Many have attacked the meaning and symbolic incoherence of ONUG, challenging both his choice of subjects and the meanings that he attaches to them. Why Teddy and not Franklin Roosevelt? Why Dolly Madison at all? Why is an immigrant numbered among those apparently saved? Aren’t many of the resurrected deists? And why no mention of slavery in explaining Lincoln’s importance?
Some of these questions can be answered by resorting to psychology, cynicism, or ideological motive, but none of them solve the larger problem, which is the strange weight of all these symbols. Every symbol is problematic, and the juxtaposition between each symbol and every other symbol in the painting only serves to multiply the problems. What is the meaning of all these symbols?
ONUG is so heavily laden with such a wide variety of symbols that any attempt to find meaning in the juxtaposition of the symbols themselves or to find an internal cohesion fails before it has even begun.
Normally, symbolic paintings are ordered to create an organic whole that transcends the symbolic. To achieve this, artists must use symbols sparingly. Look at Leonardo’s Last Supper or Dürer’s Nemesis to see this principle at work. When there are too many symbols or the symbols do not have clear meanings, the result, as in Dürer’s Melancolia, is fracture and confusion of meaning. At first glance, this seems to be the problem with ONUG. But ONUG is so heavily laden with such a wide variety of symbols that any attempt to find meaning in the juxtaposition of the symbols themselves or to find an internal cohesion fails before it has even begun.

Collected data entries

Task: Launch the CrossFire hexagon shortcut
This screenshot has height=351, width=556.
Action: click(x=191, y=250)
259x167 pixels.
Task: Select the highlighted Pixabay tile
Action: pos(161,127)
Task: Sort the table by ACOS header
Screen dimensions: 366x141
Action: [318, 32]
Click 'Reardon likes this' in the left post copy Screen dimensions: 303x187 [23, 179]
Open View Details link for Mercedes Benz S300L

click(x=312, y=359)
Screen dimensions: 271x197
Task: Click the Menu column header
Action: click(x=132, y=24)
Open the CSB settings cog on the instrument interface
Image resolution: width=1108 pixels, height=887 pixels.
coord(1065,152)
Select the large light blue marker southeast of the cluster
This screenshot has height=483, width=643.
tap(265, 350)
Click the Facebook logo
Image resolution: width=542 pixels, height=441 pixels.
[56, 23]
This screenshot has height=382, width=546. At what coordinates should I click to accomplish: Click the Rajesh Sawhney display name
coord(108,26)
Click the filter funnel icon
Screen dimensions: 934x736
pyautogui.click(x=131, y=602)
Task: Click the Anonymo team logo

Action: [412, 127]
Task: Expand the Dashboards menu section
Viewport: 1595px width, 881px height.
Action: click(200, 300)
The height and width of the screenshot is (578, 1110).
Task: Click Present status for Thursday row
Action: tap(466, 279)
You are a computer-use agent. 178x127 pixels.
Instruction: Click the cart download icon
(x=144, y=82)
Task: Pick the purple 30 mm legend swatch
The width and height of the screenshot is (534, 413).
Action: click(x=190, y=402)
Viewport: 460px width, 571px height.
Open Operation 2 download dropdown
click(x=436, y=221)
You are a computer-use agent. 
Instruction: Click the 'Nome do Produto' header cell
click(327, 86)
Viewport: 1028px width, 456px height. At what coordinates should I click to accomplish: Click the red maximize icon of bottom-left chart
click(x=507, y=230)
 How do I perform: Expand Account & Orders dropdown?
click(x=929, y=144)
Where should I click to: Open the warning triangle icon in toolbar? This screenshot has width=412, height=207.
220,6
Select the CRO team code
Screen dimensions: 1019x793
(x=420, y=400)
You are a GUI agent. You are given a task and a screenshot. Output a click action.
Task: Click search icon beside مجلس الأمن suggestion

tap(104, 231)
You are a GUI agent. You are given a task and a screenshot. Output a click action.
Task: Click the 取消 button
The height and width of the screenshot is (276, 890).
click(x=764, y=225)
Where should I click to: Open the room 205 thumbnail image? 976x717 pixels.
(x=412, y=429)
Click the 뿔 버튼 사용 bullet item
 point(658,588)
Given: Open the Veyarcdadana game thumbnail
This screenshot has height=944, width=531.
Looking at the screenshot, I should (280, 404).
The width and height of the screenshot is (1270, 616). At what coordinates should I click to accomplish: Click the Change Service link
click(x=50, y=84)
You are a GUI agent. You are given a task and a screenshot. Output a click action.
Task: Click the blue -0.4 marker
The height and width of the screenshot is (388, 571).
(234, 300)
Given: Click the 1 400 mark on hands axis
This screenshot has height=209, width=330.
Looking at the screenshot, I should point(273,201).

## Work instruction
Write the next part of the essay on the symbols in the painting ONUG, picking up after its final sentence.

## Answer section
The point of the painting seems not to be so much in the meaning of the symbols, but in their collection and display. The longer we look, the less McNaughton’s painting seems to belong to the modern tradition of painting, and the more it begins to resemble the sort of art found in the Great Gallery at Horseshoe Canyon or Lascaux cave. These older forms of painting work not only on the symbolic and representational planes. They promote divine favor by representing abundance and increase: in short they employ sympathetic or imitative magic.
ONUG finds another parallel in the representational and symbolic practices of others who have been dazzled by American greatness:
When the war ended several years later, the Americans departed [Vanuatu] as suddenly as they had arrived. Military bases were abandoned, and the steady flow of cargo which had altered the islanders’ lives completely dried up. The men and women of Tanna Island had grown to enjoy the radios, trucks, boats, watches, iceboxes, medicine, Coca-Cola, canned meat, and candy, so they set into motion a plan to bring back the cargo. They had surreptitiously learned the secrets of summoning the cargo by observing the practices of the American airmen, sailors and soldiers.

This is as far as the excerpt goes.